Потом Данку спросил какой-то дядька из сельсовета, юрист, и сказал, что на нее оставлена доверенность на
владение пансионатом и вообще всем имуществом Гоши, Трепы. Не Мирного. И еще передал коробочку с красивым
золотым сердечком, внутри которого была его крохотная фотография. И надпись на ней: "Люблю. Твой Гоша".
Теперь у нее будет сердечко. Взамен любимого.
Но здесь, в пансионате, она не могла остаться. Пока. Слишком многое напоминало ей о нем. Казалось, что он
здесь, рядом, только вышел и через минуту вернется и снова станет угощать ее абрикосовым джемом.
На столе нашла желтые зарики из кости единорога. Выпали кушем , да так и лежали. Взяв их в руки, вдруг
остро почувствовала потребность посмотреть, что же выпадет. Однако не стала испытывать судьбу. Спрятала в
жестяной чайной коробке где- то на полках кухни. Пусть побудут там до лучших времен…
Договорилась с кухаркой, что та и дальше будет здесь помогать и следить за всем в пансионате, чтобы не
разворовали добрые люди. И не устраивала ничего — ни поминок, не девятин. ни свечек заупокойных.

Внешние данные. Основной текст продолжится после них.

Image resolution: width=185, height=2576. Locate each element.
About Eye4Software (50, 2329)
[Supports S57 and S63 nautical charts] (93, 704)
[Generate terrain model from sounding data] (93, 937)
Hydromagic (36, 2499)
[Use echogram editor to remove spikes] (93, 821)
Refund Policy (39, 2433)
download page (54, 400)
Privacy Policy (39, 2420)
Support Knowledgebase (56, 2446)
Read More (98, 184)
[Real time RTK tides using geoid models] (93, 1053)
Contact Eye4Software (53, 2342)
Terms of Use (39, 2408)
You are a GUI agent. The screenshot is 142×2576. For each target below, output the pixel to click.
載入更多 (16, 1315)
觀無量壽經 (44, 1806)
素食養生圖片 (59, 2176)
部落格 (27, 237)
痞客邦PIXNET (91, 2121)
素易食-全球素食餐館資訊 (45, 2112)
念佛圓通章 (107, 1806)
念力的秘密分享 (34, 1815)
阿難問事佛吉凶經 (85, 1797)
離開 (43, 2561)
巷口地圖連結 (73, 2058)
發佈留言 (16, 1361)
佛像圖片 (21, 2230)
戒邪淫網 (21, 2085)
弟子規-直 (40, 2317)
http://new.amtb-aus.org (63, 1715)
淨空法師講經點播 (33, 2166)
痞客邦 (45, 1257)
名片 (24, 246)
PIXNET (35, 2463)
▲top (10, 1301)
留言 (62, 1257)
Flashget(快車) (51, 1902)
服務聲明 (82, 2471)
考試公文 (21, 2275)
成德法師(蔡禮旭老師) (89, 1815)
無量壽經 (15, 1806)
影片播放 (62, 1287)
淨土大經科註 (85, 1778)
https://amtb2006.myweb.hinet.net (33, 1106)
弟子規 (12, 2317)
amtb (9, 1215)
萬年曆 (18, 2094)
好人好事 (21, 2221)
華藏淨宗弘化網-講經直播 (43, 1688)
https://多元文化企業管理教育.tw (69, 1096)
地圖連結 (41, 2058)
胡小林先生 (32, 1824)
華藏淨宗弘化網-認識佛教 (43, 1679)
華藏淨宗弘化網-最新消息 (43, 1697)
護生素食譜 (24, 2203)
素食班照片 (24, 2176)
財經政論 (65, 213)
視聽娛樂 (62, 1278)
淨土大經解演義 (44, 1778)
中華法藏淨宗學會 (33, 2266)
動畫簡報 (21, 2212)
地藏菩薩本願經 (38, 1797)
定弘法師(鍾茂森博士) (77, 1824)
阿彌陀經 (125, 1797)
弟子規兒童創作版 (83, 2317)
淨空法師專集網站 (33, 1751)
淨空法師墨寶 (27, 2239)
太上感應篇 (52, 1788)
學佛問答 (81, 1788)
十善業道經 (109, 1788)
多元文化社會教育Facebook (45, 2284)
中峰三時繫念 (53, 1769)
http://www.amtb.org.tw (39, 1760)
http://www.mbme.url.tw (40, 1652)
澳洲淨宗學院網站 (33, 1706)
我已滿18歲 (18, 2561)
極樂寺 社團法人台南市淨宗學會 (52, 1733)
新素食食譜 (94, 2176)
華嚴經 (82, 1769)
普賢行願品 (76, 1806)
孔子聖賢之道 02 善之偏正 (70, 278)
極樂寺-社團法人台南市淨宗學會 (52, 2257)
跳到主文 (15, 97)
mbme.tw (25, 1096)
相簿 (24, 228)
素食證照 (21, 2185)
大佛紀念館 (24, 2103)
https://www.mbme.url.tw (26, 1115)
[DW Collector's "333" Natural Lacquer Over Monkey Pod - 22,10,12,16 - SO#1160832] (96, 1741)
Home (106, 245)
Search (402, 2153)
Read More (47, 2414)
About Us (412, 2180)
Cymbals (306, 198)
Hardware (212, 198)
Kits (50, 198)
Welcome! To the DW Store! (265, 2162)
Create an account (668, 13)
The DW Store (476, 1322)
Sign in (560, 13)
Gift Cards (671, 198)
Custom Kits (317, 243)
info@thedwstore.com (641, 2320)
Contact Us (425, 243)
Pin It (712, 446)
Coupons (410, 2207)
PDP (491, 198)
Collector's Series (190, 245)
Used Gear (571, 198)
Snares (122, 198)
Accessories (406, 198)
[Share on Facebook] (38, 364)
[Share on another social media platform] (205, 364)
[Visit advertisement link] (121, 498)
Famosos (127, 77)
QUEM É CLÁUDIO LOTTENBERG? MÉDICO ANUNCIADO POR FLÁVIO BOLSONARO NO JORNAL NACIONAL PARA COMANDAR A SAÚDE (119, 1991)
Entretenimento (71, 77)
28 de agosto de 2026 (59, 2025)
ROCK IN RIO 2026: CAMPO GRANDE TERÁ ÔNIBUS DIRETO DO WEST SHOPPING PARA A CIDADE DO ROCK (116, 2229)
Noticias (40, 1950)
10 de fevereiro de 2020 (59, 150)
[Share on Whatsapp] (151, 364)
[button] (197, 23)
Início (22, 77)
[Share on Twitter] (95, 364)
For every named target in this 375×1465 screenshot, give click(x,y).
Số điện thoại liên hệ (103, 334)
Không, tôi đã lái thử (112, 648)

Ведь никто
не видел его тела…
***
Когда Данка собиралась в большой, облетающий ранней осенней листвой город, все вздыхала, всматриваясь
в крохотное фото внутри золотого сердечка. Думала обо всем том, что произошло за эти несколько дней на
Тарханкуте. Но горя не чувствовала. Хотелось грустить и плакать, удивляться всем этим перипетиям последних
дней бабьего лета — последних ясных дней перед надвигавшимися темными тучами холодной и одинокой осени.